Additionally, the port authority approved issuing up to $2 million in bonds to for Pittsburgh Institute of Aeronautics’ expansion of its hangar at Youngstown-Warren Regional Airport. The two-story, 8,500-square-foot addition will add primarily offices and classrooms to the building where PIA’s local campus is based.
The board also approved an airport use and operating agreement and an air services agreement related to Aerodynamics Inc.’s upcoming launch of daily service.

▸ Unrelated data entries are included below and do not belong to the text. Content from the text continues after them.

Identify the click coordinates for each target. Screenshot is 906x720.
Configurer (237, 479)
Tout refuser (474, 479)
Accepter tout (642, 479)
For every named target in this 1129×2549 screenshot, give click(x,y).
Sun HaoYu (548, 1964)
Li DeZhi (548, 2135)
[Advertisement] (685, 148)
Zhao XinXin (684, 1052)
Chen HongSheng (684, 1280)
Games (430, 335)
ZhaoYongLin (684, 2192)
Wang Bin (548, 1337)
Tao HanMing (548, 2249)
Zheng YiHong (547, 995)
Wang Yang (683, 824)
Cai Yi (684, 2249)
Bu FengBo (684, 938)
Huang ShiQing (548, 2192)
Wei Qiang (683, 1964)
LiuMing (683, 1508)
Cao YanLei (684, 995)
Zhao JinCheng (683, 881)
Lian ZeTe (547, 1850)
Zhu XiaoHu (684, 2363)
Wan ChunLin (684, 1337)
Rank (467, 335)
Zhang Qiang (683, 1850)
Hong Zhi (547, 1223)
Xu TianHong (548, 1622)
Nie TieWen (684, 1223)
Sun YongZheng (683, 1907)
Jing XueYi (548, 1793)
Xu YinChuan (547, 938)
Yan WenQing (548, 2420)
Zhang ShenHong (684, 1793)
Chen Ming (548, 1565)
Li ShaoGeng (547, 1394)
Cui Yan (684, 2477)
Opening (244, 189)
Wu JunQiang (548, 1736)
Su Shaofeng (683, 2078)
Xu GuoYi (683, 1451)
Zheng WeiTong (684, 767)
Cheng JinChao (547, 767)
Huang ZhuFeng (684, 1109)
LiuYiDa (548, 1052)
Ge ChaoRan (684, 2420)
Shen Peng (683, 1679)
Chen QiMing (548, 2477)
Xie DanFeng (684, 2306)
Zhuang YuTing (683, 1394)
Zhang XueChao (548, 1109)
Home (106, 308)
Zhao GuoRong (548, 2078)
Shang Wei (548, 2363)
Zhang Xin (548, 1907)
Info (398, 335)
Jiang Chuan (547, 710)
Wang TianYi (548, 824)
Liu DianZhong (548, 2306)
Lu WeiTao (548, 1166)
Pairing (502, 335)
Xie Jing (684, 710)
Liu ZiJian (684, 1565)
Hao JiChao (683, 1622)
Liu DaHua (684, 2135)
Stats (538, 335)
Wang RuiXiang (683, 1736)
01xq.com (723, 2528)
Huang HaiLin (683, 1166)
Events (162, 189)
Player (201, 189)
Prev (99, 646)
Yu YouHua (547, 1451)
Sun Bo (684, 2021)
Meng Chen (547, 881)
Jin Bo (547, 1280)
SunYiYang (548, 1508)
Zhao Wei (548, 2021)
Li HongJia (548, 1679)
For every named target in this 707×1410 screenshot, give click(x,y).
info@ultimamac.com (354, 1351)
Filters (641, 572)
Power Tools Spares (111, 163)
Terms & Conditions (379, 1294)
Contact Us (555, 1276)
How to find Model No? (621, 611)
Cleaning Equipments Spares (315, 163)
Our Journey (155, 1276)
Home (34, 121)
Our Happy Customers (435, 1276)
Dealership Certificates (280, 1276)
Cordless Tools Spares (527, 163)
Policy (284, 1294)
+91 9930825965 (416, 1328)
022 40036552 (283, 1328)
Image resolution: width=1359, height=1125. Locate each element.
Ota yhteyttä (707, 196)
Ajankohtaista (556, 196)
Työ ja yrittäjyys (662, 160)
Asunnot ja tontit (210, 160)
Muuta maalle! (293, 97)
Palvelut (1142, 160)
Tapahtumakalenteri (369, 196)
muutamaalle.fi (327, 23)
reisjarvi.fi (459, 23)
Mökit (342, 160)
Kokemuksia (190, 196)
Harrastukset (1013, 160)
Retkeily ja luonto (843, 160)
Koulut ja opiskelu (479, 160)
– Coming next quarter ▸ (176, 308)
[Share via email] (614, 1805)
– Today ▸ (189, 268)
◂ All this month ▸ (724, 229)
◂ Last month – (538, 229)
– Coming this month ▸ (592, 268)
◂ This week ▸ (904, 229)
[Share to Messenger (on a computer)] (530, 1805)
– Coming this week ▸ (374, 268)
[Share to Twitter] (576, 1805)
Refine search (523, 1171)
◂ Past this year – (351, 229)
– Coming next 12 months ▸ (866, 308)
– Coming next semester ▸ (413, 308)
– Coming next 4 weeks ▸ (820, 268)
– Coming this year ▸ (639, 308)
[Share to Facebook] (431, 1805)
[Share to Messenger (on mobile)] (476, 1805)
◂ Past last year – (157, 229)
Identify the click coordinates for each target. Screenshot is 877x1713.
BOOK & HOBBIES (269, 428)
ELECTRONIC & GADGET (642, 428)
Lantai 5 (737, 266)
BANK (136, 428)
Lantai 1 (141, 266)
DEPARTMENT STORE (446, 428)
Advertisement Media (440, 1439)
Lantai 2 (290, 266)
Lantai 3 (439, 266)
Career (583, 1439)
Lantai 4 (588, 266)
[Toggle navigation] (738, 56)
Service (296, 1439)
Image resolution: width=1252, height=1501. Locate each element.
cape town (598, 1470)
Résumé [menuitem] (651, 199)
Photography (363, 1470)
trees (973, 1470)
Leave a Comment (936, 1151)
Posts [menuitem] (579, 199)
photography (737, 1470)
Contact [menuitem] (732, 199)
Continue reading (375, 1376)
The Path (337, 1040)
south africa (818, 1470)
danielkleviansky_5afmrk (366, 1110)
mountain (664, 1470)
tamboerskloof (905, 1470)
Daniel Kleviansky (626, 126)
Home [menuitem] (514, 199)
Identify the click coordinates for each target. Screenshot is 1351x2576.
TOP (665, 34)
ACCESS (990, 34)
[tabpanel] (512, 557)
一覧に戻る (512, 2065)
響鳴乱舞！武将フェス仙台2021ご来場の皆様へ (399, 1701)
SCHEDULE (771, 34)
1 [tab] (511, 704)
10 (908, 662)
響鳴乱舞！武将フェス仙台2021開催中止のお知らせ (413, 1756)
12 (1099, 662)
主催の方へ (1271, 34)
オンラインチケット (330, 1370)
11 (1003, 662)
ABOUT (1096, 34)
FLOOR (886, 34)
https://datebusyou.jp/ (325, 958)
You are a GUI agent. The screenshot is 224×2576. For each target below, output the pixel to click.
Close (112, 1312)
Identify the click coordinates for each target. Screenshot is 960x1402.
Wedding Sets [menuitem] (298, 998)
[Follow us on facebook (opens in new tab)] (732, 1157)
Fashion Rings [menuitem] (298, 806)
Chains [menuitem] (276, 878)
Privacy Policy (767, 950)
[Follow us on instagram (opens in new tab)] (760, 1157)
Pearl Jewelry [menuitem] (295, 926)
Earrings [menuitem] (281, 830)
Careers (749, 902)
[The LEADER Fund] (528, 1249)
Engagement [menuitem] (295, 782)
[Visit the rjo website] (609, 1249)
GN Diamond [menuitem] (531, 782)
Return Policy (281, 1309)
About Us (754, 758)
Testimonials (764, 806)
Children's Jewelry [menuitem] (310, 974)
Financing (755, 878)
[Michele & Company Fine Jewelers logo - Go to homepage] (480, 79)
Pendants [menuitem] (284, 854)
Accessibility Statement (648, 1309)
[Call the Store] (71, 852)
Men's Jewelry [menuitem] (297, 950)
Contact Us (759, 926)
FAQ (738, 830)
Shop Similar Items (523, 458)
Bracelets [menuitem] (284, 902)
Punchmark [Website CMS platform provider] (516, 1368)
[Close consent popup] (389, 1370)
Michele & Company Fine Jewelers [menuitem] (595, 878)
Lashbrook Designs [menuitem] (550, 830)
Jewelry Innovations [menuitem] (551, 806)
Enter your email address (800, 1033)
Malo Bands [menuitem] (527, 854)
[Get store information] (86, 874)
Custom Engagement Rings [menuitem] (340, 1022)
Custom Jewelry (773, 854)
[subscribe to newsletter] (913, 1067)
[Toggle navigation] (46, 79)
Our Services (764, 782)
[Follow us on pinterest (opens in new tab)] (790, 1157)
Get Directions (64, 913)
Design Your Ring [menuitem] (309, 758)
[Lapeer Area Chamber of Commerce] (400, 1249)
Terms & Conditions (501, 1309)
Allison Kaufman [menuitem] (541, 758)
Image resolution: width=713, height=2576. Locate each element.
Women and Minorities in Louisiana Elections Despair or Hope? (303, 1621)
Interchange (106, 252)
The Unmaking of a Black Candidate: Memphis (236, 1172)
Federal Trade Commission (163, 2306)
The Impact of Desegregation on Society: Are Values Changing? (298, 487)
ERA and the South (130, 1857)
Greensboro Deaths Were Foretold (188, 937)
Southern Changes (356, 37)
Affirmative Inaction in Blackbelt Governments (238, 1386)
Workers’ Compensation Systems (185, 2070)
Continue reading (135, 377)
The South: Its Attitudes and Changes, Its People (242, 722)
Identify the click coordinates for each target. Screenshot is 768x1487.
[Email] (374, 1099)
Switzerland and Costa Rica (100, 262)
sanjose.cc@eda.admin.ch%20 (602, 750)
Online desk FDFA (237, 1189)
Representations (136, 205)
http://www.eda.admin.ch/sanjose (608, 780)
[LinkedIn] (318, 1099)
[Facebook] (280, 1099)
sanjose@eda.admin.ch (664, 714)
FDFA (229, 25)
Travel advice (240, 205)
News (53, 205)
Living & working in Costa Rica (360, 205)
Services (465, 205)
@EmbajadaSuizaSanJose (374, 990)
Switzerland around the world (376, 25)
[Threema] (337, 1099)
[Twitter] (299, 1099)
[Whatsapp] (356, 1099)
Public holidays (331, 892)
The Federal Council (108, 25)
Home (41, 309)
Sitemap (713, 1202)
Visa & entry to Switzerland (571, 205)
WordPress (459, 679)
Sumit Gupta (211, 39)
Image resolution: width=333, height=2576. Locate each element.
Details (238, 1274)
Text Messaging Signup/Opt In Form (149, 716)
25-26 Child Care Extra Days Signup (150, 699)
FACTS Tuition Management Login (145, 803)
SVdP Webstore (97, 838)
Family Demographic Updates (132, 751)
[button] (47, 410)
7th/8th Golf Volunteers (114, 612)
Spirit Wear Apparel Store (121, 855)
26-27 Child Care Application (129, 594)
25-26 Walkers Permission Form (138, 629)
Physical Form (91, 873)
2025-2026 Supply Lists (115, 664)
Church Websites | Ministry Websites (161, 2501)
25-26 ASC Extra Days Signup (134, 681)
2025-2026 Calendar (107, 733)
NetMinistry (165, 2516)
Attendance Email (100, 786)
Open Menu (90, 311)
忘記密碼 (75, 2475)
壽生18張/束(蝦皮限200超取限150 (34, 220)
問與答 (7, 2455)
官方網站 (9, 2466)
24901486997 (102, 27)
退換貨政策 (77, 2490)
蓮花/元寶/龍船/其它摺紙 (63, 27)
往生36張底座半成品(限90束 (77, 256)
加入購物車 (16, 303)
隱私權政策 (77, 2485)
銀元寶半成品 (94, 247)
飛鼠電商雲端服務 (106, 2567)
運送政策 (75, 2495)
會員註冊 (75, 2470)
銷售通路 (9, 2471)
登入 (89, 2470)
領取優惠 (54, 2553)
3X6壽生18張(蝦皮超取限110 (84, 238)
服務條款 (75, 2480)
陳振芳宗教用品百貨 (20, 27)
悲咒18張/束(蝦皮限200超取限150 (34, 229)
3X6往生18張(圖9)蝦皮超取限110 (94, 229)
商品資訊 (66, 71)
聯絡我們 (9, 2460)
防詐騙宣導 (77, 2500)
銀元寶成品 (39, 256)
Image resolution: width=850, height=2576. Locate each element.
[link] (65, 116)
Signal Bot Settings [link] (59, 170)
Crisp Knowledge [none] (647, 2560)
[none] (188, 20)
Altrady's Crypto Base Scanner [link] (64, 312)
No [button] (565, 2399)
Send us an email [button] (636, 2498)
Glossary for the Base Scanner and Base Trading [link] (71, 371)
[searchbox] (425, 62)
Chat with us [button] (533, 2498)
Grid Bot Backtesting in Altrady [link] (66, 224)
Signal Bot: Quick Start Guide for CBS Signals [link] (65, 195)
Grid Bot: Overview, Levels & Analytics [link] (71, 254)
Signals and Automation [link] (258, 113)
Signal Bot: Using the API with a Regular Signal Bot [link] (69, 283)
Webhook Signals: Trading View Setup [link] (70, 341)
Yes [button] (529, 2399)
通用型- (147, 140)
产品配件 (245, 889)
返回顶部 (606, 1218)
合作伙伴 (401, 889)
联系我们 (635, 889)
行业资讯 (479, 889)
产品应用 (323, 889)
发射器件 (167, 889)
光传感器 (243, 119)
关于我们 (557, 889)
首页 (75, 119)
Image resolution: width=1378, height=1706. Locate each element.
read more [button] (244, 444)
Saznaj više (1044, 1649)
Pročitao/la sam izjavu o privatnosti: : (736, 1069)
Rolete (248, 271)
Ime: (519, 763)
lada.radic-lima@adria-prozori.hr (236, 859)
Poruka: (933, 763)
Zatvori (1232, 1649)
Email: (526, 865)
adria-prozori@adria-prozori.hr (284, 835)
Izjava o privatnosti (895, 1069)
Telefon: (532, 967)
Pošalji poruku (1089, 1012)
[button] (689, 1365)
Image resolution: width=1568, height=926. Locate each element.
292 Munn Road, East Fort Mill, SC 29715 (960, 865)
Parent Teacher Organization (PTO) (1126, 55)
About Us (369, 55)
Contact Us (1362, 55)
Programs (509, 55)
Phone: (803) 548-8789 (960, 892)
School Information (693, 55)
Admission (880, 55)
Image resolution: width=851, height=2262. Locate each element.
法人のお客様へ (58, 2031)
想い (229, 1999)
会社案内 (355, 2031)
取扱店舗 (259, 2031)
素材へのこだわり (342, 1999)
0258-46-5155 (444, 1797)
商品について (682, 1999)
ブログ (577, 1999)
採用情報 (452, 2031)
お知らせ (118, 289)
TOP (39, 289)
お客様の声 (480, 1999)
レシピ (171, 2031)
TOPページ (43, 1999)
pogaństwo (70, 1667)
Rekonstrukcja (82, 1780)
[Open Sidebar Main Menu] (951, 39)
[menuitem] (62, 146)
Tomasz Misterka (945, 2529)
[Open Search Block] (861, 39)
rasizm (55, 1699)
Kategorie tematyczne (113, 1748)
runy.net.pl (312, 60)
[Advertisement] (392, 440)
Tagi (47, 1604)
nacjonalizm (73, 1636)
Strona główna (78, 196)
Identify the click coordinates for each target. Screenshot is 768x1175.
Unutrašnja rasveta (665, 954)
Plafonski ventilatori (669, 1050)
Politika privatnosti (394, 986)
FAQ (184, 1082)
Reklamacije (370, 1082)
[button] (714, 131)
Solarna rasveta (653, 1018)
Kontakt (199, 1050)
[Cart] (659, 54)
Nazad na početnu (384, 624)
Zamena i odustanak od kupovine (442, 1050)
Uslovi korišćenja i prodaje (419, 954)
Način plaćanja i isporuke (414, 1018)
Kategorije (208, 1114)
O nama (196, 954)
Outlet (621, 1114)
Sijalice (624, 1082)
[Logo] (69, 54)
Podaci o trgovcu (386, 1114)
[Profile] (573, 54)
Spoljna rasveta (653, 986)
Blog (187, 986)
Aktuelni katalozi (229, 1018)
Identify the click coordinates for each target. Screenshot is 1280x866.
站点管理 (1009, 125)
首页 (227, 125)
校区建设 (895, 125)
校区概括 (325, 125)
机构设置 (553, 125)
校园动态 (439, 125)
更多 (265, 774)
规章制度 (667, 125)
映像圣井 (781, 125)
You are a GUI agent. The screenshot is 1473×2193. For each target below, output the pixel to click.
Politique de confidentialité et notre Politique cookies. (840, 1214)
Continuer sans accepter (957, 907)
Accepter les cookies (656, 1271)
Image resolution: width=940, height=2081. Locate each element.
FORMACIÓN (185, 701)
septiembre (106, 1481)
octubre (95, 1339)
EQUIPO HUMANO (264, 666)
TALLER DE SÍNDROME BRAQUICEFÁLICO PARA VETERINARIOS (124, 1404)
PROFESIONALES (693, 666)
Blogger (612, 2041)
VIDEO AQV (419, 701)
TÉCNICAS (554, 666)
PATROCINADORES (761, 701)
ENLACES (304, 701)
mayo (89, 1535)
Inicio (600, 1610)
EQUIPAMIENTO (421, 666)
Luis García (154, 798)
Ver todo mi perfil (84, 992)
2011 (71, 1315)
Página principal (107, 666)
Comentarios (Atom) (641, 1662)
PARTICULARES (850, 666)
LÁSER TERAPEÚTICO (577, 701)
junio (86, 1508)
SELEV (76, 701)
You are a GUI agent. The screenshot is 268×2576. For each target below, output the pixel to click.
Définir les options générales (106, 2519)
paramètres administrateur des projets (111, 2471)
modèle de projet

The airport use and operating agreement replaces the two-year agreement that the port authority approved in in September 2014, which is due to expire in October, said Dan Dickten, director of aviation at the regional airport. That agreement covers what incentives ADI receives, what its space is and what gate it is using, he said.
The air services agreement concentrates on the revenue guarantee the airline receives, he continued. The airline will invoice monthly based on its profits or losses. “If they’re below 5% of profitability we have to make up the difference,” he explained. “If they’re over that, then we get a credit toward that.”
ADI is conducting “proving flights” this week, Dickten said. Ticketing would have started yesterday but the U.S. Department of Transportation didn’t want sales to begin until the proving flights were completed.
“We missed the load night. Load nights are Tuesday nights,” he said. ‘Now it’s going to have to be next Tuesday.” Ticketing would then begin on the global distribution system May 1 on sites such as Travelocity and Orbitz.
Pictured: NYO Property Group’s rendering of how the Stambaugh Building would look at night once it is converted into a hotel.